Veritas was off $9.51 to $40.91, or 19 percent, shortly after the opening bell.
The company now expects revenue to grow in the 25 percent to 35 percent range in 2001, far below the 35 percent to 50 percent growth it reiterated just a few weeks ago, when storage maker EMC lowered guidance for the current quarter. EMC matched that guidance today, but said that the economy would continue to be tough.
Sales for the second quarter rose 42 percent from the year-ago quarter to $390 million--no small feat in an economic climate that has mauled most tech companies. But it was just shy of Wall Street's expectations of $391.3 million.
Veritas posted a net loss of $129 million, or 32 cents per share, including accounting adjustments for acquisitions.
And pro forma results, which exclude the amortization of goodwill; intangibles and developed technology; in-process research and development costs; acquisition and restructuring costs; and income tax adjustments, were in line Wall Street's expectations. The company posted a pro forma profit of $80 million, or 19 cents per share, up from 13 cents per share in the year-ago quarter.

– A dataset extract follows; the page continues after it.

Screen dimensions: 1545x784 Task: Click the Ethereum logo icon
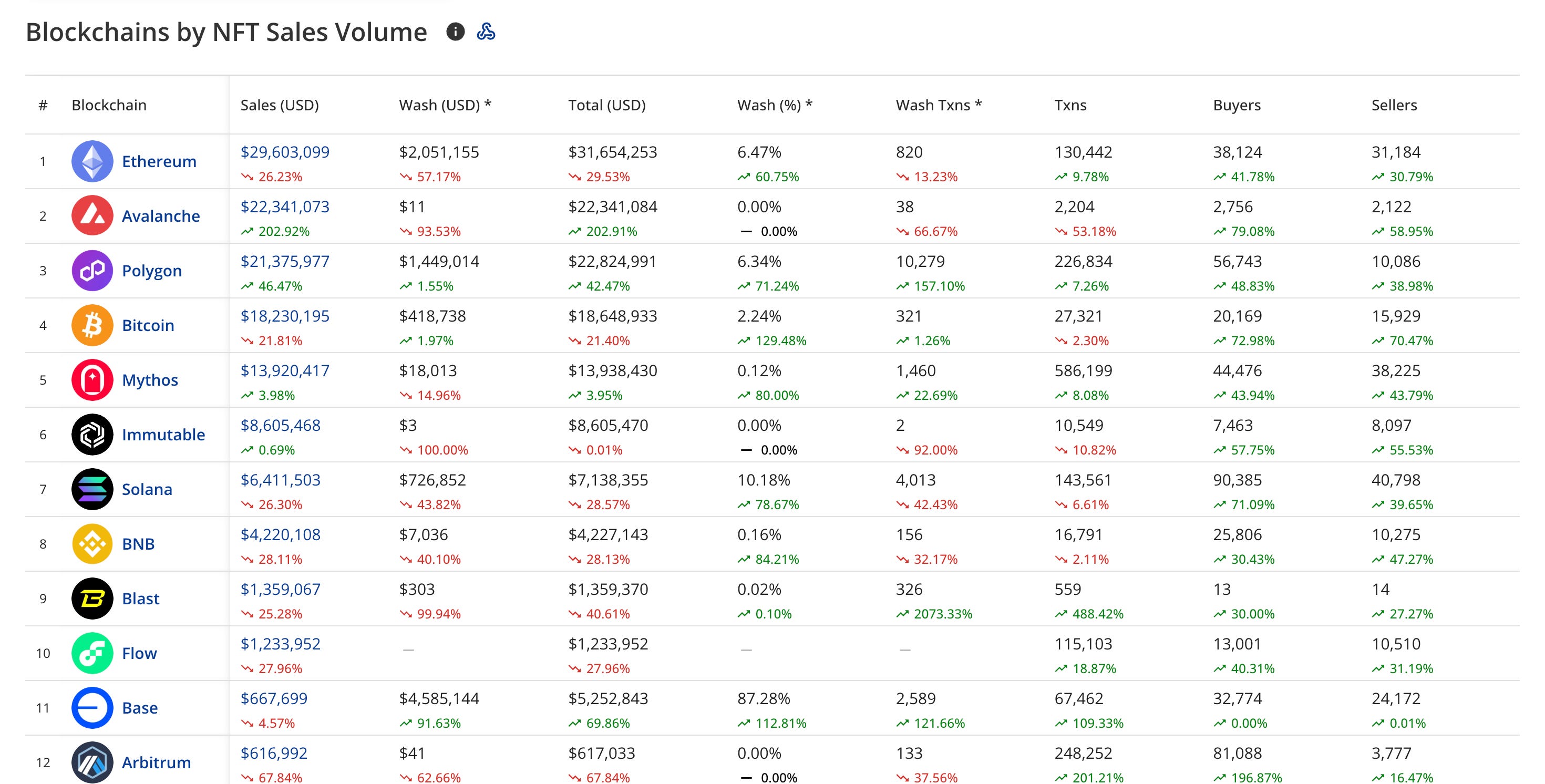pos(92,161)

License growth was weaker than expected, rising only 30.6 percent year over year, although services grew 90.9 percent from the previous year. The company gets about three-quarters of its revenue from licenses.
Analysts expressed concern today that things could get worse for the company if its European and Asian business does not hold up.
"We worry that Veritas might see their overseas business weaken, given the slowing international revenues at other hardware and software vendors, presenting additional risk to second-half numbers," wrote William, Blair & Co. analyst Laura Lederman.
But Veritas is still probably one of the better bets in the software sector, given the overall economic trends, analysts said.
"The stock will come under some near-term pressure based on these more modest growth prospects," wrote SG Cowen analyst Drew Brosseau. However, the analyst maintains a "strong buy" rating based on the company's franchise position in the storage market and its solid business model that offers an unusual combination of high-growth, visibility and potential benefits.